Hacker News new | past | comments | ask | show | jobs | submit login
A Tour of Amazon's DynamoDB (paperplanes.de)
143 points by timf on Jan 30, 2012 | hide | past | favorite | 30 comments



I've been waiting for Mathias to write something like this, and I'm glad he didn't waste any time diving in. For those who don't know him, he has more breadth in the area of emerging datastores than anyone I know; he literally wrote the book on Riak[1].

I've also been acquainting myself with the DynamoDB API over the past week, and am building a node.js binding that I hope will abstract away most of the esoteric aspects of interacting with it. It has full API coverage currently and is tested in Travis[3], so now I'm writing the high-level interface. So far I've covered about half of the operations DynamoDB offers, but would love to hear any ideas/feedback.

    [1] http://riakhandbook.com/
    [2] https://github.com/jed/dynamo
    [3] http://travis-ci.org/jed/dynamo


Looks like we are building a very similar node.js client for dynamo. https://github.com/Wantworthy/dynode


I'm still struck by what a strong endorsement DynamoDB is of the design decisions we've been making in Cassandra over the last couple years. Composite keys, distributed counters, ...

More details: http://www.datastax.com/dev/blog/amazon-dynamodb


Dynamo as described in the original paper was not made into a web service.

Facebook took up the Dynamo torch and created Cassandra... then switched to HBase after trying to use Cassandra in production.

Have you ever stopped to wonder about what Amazon might have taken OUT of Dynamo before launching DynamoDB? Things that Cassandra still has and just might be holding it back?

That to me seems much more important than just saying "DynamoDB has feature X that Cassandra has had for years! We're so smart!"


There's less to write about there... One of the first Cassandra decisions was dropping vector clocks, reasoning that vector clocks weren't worth the additional complexity for 99% of uses (once you move from key/value to rows + columns). DynamoDB also switched to items/fields and dropped vector clocks (or at least does not expose them).

The original Dynamo was plain key/value with O(1) routing and vector clocks; there's not much else to strip out. :)

P.S. Facebook built Messages on HBase instead of Cassandra for political reasons rather than technical, and shards HBase to mitigate the availability problems it has otherwise. Facebook never ran an Apache Cassandra release in production.


I'm struck by how you somehow manage to pimp both Cassandra and DataStax on every post which has something to do with databases and/or datastores. :)


Didn't you folks design Cassandra after the Dynamo paper though?


Composite keys (multi-dimensional) and distributed counters were not in the Dynamo paper. They were added to Cassandra, which is indeed based partially on Dynamo.


Cassandra initial team was lead by Avinash Lakshman who was one of the authors of Amazon's Dynamo. So it's not strange that Cassandra is hugely inspired by Dynamo (and vice versa).

· · · · ·

Required tasks
a) List every full web address beginning with "http" that appears in the DynamoDB discussion.
b) Write the next part of the DynamoDB discussion, picking up after its final comment.
The data after this point comes from a separate source and is not part of the DynamoDB discussion.

Data provided
· · · · ·

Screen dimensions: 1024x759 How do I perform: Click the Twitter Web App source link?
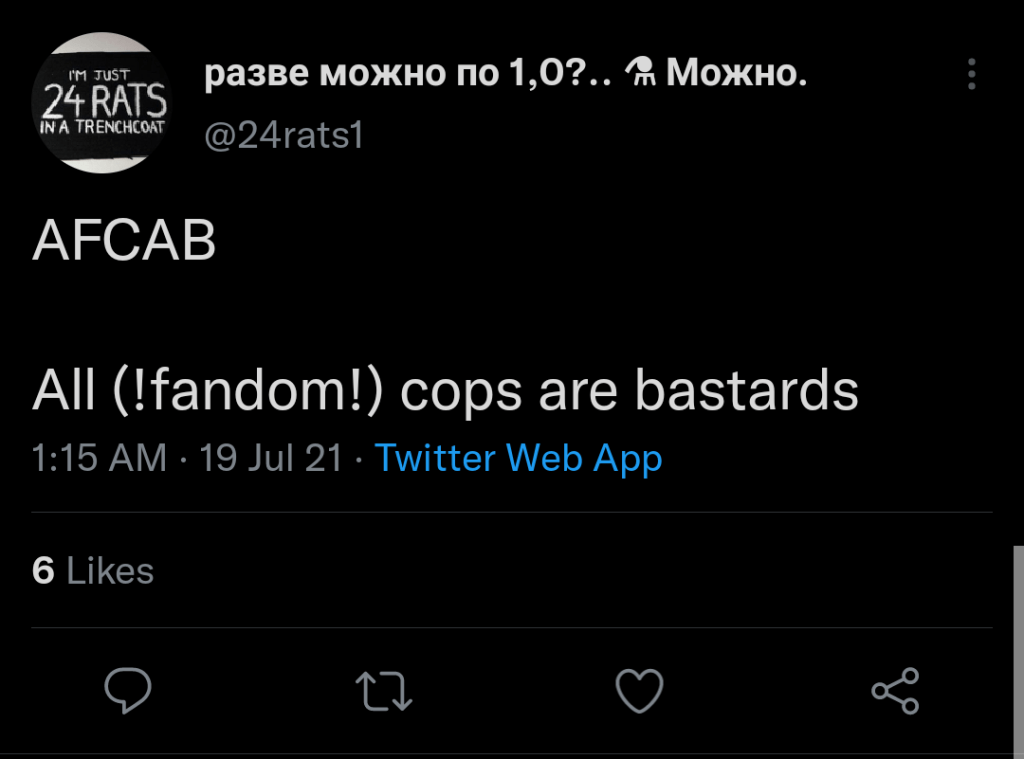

· · · · ·

Task results
a)
http://riakhandbook.com/
https://github.com/jed/dynamo
http://travis-ci.org/jed/dynamo
https://github.com/Wantworthy/dynode
http://www.datastax.com/dev/blog/amazon-dynamodb

b)
Yes, but the Dynamo paper offers two operations Get(key) and Set(key, value). Anything Cassandra adds atop that they did themselves i.e. column families, secondary indices.


How does Cassandra stack up against HBase these days?

Both projects seem to be moving so quickly that it's really hard to find an up to date comparison.


DynamoDB is not open source, at least according to a blog comment by Jeff Barr of AWS. (http://aws.typepad.com/aws/2012/01/amazon-dynamodb-internet-...)

I'm certainly not going to commit to platform lock-in like that. I know a lot of folks were hit hard by Googles app engine price changes and it could happen again here with DynamoDB.


Then you don't use S3?


I don't actually, but I feel there is less lock-in. It wouldn't be hard to move off.

Also, the risk of S3 pricing changing greatly is constrained by the wide adoption. If DynamoDB failed to become pervasive, it would be relatively easy for Amazon to increase the price to make an underutilized service profitable. OTOH, if DynamoDB does become as popular as S3 your exposure to risk will be much less.


It would be pretty easy to implement the DynamoDB API on top of HBase so I wouldn't worry too much about that.


There's an open implementation of S3.

http://open.eucalyptus.com/wiki/EucalyptusStorage_v1.4


I would second Mathias' thoughts in that this does feel more bigtable/column oriented than traditional dynamo. Dynamo and its derivative, Riak (not from amazon), make no attempt to determine data types or schema in any way. The fact that dynamodb can do range scans and has various counting features leads me to believe that it is more hybridized along the lines of Cassandra. Either way, it is a welcome addition to the nosql toolset that developers have to chose from today. I will certainly look at it more closely.


Actually Riak can be used in a way in which it is content-aware of JSON and XML documents.

http://wiki.basho.com/Riak-Search---Indexing-and-Querying-Ri...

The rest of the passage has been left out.